### Stored records
-- Opening Marker --

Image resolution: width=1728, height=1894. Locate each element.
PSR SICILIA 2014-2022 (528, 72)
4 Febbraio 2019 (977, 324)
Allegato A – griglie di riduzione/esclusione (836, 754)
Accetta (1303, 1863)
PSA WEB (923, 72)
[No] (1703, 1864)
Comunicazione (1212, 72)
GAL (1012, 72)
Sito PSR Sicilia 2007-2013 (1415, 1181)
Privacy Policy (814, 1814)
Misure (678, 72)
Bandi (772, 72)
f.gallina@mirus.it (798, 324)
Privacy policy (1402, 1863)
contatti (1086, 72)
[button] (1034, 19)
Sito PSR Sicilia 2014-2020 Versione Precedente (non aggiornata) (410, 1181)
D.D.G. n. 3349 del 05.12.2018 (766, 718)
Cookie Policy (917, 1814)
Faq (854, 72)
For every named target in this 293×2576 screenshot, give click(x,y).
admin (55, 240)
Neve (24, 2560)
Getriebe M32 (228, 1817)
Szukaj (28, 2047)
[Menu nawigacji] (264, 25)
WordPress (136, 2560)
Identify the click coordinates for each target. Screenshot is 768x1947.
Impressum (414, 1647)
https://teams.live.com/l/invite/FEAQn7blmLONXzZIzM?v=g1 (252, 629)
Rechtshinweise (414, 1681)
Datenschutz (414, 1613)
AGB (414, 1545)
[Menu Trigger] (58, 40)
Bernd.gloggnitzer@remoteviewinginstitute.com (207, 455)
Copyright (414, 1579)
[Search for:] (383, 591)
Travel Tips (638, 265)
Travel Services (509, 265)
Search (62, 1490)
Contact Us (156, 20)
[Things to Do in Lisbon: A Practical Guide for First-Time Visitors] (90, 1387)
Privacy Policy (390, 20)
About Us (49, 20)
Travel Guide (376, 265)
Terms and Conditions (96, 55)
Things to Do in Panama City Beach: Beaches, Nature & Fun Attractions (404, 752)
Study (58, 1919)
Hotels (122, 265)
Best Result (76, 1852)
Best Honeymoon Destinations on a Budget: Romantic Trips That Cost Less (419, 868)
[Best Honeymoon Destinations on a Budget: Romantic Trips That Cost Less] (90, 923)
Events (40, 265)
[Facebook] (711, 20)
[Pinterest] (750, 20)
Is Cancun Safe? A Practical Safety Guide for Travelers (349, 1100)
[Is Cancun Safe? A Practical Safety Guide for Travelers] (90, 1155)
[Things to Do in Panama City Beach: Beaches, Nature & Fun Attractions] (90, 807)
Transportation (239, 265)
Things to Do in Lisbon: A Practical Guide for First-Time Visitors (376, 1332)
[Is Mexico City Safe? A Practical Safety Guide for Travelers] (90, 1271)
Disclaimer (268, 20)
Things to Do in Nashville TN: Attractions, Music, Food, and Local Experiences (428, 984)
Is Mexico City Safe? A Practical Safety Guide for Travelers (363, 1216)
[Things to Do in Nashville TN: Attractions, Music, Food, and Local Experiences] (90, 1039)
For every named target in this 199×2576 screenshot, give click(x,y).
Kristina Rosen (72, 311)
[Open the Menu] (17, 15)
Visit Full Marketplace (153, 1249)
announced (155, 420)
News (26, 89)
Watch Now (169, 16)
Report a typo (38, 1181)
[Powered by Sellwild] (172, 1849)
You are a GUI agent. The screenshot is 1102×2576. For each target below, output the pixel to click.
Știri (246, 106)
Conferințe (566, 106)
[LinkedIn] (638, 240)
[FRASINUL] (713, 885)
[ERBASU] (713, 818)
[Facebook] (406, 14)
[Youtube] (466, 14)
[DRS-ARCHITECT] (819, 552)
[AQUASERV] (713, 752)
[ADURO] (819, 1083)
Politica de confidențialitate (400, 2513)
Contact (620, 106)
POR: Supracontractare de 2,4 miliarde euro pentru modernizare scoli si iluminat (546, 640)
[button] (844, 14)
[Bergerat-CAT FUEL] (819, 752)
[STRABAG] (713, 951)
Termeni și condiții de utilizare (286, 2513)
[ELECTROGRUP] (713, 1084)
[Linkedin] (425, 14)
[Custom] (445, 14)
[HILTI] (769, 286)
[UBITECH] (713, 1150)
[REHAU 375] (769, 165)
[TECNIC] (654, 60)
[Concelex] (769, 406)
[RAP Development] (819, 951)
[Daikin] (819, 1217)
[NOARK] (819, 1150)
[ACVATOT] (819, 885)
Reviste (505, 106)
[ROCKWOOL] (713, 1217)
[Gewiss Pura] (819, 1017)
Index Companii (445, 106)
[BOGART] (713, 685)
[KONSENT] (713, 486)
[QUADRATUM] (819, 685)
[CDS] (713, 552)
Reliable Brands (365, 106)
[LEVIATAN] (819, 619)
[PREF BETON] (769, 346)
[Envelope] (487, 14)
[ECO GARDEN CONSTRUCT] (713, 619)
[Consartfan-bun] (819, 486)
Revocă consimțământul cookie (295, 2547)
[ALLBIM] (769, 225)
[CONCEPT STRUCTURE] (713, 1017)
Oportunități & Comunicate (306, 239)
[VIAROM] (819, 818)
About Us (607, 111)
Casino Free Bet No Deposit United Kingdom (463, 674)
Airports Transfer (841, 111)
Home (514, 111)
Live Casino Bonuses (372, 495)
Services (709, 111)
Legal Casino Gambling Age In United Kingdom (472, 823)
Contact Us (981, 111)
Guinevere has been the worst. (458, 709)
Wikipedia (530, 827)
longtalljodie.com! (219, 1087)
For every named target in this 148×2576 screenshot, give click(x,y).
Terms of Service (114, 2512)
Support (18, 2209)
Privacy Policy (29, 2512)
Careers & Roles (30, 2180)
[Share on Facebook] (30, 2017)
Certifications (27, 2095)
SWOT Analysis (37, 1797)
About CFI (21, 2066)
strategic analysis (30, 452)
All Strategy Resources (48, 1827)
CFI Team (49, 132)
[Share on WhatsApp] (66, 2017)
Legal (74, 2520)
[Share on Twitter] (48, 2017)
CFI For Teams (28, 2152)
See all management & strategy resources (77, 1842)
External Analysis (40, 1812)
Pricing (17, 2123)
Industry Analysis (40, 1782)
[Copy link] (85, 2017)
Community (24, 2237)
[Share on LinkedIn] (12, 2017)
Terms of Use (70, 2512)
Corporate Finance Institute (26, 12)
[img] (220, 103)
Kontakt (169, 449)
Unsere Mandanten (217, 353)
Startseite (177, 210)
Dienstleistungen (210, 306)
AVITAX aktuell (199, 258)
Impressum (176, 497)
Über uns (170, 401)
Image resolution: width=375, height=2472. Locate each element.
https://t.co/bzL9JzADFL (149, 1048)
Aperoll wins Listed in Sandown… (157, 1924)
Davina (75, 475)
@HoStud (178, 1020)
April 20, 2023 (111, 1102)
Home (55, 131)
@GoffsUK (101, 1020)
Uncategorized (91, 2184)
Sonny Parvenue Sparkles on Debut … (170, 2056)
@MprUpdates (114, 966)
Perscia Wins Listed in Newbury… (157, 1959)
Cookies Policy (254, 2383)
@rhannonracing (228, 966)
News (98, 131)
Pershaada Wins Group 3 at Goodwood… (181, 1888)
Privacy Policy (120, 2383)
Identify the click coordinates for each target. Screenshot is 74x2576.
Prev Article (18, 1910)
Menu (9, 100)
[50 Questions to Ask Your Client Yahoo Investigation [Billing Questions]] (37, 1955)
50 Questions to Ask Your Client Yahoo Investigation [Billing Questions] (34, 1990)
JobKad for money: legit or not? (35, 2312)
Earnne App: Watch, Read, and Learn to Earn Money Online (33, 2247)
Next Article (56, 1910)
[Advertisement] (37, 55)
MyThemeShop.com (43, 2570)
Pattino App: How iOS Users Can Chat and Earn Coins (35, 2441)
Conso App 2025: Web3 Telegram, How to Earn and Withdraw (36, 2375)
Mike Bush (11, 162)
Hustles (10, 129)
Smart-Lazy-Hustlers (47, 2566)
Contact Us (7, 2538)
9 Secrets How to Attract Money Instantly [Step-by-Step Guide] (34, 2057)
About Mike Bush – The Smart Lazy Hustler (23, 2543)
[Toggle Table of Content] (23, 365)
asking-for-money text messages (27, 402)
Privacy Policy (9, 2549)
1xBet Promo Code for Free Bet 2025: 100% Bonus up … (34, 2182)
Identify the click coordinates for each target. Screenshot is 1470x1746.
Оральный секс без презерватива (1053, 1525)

-- Closing Marker --

### To do
Only the lines that contain the string "Cost" are to be copied from the records.

### Answer
Best Honeymoon Destinations on a Budget: Romantic Trips That Cost Less (419, 868)
[Best Honeymoon Destinations on a Budget: Romantic Trips That Cost Less] (90, 923)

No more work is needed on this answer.